* [Задание] Где, согласно фрагменту текста, вырос и живет Кадзуо Исигуро?

* [Фрагмент текста]
----------

• A
  • A
  • A
  • АБB
  • АБB
  • АБB
  • А
  • А
  • А
  • А
  • А
Обычная версия сайта

Кадзуо Исигуро и Патти Смит, Карло Гинзбург и Лев Кассиль

Григорий Тульчинский, Александра Пахомова и Марина Матецкая об интересных книгах

Художественное произведение

профессор департамента государственного администрирования Санкт-Петербургской школы социальных наук

Я бы хотел рассказать о книге Кадзуо Исигуро «Не отпускай меня» (2005). Исигуро, на мой взгляд, лучший современный писатель, который пишет на английском языке. Он — японец, который вырос и живет в Соединенном Королевстве. У него каждая новая книга — бестселлер, и они все совершенно разные и о разном. В этой книге рассказывается о центрах выращивания людей для донорства и процессе изъятия их органов. В таких центрах проводятся три стадии изъятия органов без предварительного информирования людей об этом. Однако в некоторых центрах доноров воспитывают как обычных людей: предоставляют им возможность получить образование, дают заниматься творчеством и спортом. Им говорят о великом подвиге, который их ждет, но они могут избежать этой судьбы, если найдут любовь и создадут семью. В итоге выясняется, что все это лишь легенда. И остается впечатление, что в этом тексте — модель общества, наверное не только современного. Это стало неожиданным знакомством с высококачественной прозой, которая создает смысловую картину изрядной части современного социума. Все сводится к мысли Михаила Зощенко о том, что жизнь устроена проще, обиднее и не для интеллигентов.

----------

* [Данные]

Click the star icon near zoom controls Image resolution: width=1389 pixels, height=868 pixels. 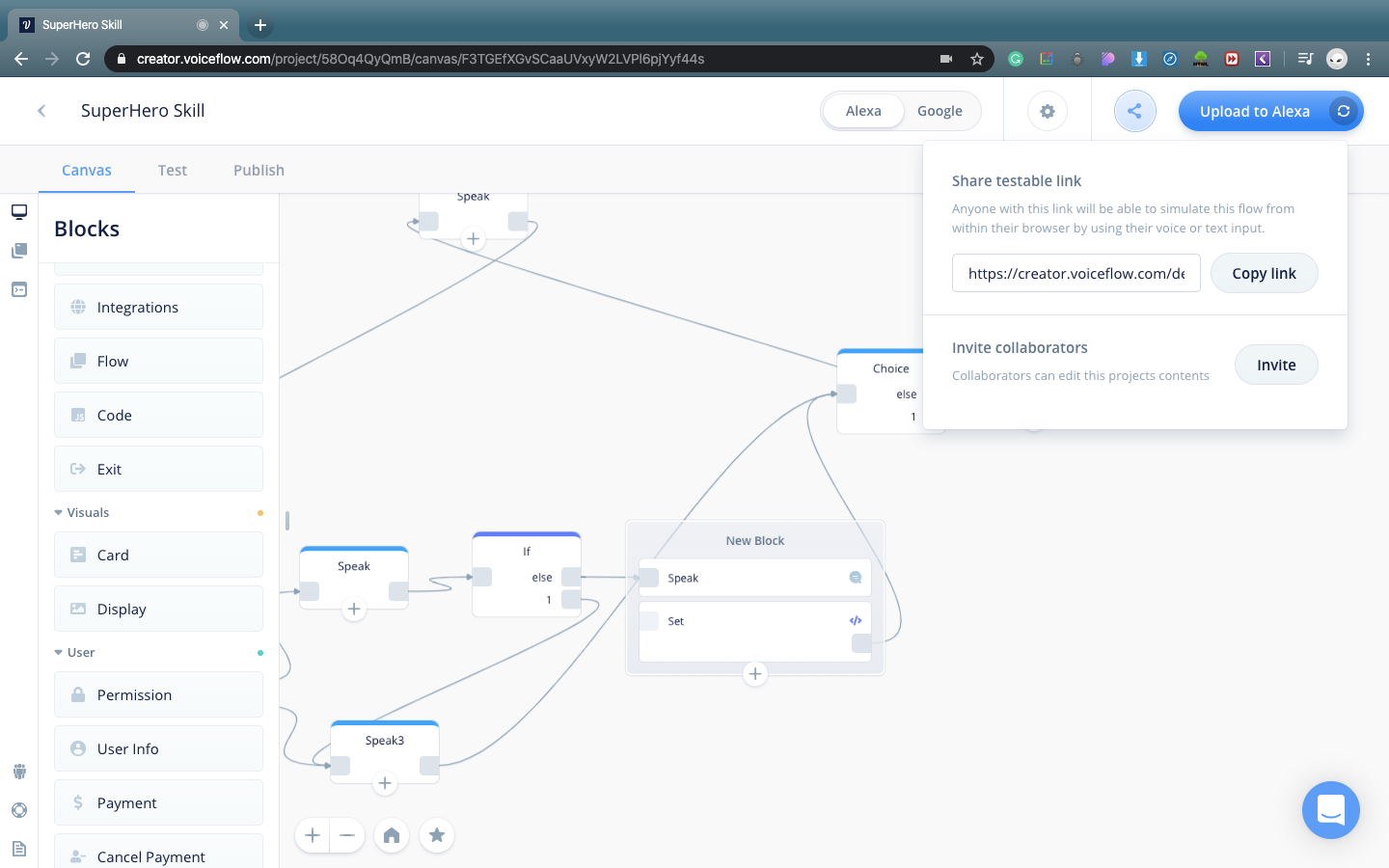437,835
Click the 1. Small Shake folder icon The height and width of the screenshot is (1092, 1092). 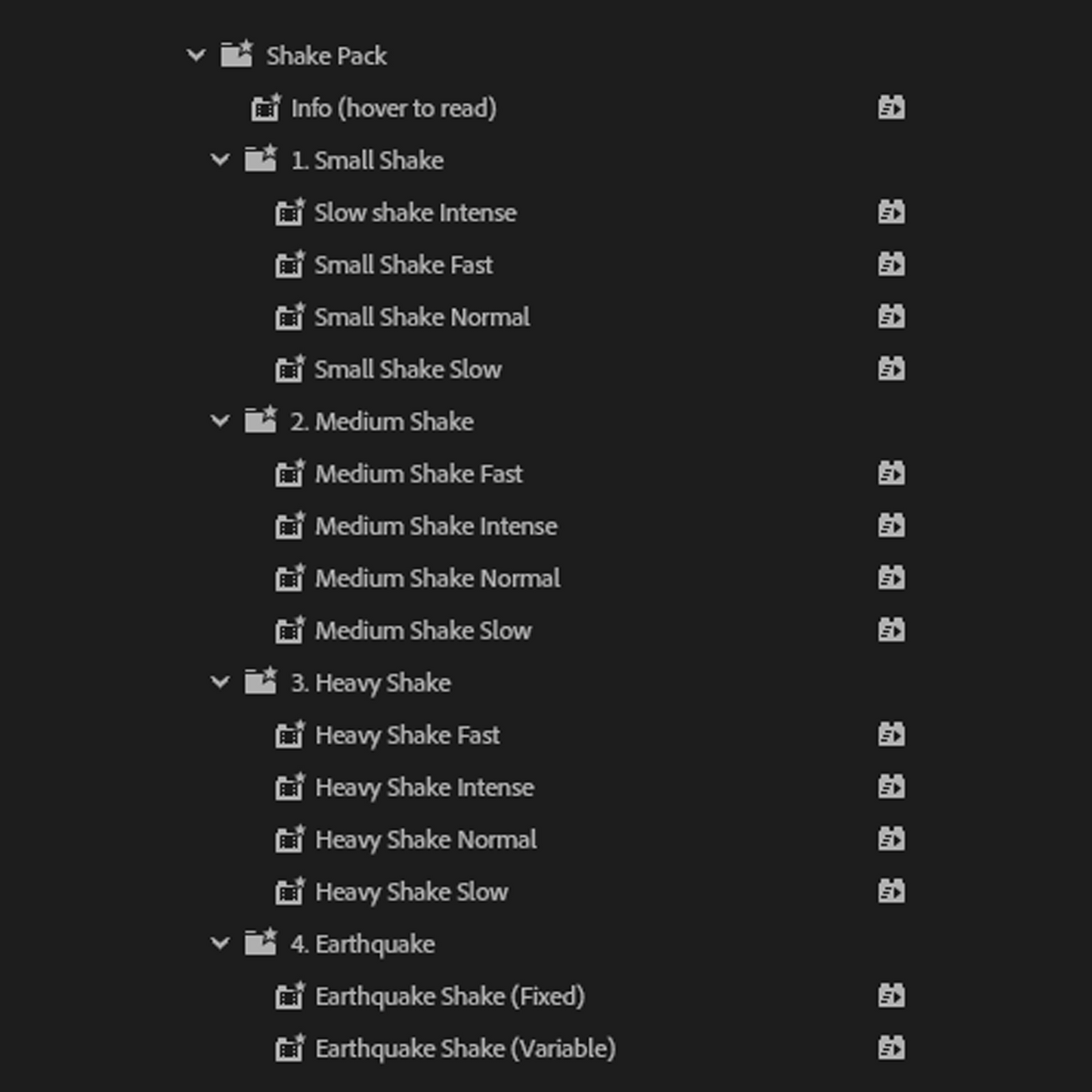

----------

* [Ответ] Кадзуо Исигуро вырос и живет в Соединенном Королевстве.